We conducted our reviews in accordance with standards established by the Public
Company Accounting Oversight Board (United States). A review of interim
financial information consists principally of applying analytical procedures and
making inquiries of persons responsible for financial and accounting matters. It
is substantially less in scope than an audit conducted in accordance with the
standards of the Public Company Accounting Oversight Board (United States), the
objective of which is the expression of an opinion regarding the financial
statements taken as a whole. Accordingly, we do not express such an opinion.

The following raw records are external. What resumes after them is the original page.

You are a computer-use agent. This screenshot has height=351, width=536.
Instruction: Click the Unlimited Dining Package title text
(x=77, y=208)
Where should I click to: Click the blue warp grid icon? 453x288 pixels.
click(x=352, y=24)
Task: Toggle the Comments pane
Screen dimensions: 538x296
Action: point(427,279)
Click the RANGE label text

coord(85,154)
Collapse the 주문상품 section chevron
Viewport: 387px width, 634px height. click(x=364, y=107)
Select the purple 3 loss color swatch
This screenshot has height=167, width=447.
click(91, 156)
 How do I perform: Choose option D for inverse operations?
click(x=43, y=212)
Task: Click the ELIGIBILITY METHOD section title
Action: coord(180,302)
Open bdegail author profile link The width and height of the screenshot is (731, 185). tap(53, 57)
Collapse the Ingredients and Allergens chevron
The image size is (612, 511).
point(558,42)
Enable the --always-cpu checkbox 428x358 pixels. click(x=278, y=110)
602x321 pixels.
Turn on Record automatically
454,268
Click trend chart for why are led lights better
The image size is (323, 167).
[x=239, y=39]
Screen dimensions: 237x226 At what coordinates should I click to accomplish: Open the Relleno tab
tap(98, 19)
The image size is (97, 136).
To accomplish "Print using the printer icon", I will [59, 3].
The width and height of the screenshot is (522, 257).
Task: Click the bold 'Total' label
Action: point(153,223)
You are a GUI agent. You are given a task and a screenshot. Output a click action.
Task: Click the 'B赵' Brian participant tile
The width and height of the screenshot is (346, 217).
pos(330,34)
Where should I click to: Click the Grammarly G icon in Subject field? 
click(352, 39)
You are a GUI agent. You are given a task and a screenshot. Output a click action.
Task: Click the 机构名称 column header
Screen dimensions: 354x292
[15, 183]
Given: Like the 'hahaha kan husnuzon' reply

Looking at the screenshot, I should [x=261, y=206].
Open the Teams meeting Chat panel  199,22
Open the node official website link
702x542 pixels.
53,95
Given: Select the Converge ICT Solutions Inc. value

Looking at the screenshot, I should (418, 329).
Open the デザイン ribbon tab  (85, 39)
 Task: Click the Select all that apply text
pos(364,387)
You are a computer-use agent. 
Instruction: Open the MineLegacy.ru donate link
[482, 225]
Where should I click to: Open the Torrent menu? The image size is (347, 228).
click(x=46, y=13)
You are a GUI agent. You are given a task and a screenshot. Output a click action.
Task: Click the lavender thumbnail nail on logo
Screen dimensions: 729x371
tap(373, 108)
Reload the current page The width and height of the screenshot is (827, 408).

Based on our reviews, we are not aware of any material modifications that should
be made to the condensed consolidated financial statements referred to above for
them to be in conformity with accounting principles generally accepted in the
United States of America.
We have previously audited, in accordance with standards established by the
Public Company Accounting Oversight Board (United States), the consolidated
balance sheet of Bottling Group, LLC and subsidiaries as of December 27, 2003,
and the related consolidated statements of operations, cash flows and changes in
owners' equity for the fiscal year then ended not presented herein; and in our
report dated January 27, 2004, we expressed an unqualified opinion on those
consolidated financial statements. In our opinion, the information set forth in
the accompanying condensed consolidated balance sheet as of December 27, 2003,
is fairly stated, in all material respects, in relation to the consolidated
balance sheet from which it has been derived.
/s/ KPMG LLP
New York, New York
July 8, 2004
-13-
Item 2.
Management's Financial Review
Tabular dollars in millions
OVERVIEW
- --------
Bottling Group, LLC (collectively referred to as "Bottling LLC," "we,"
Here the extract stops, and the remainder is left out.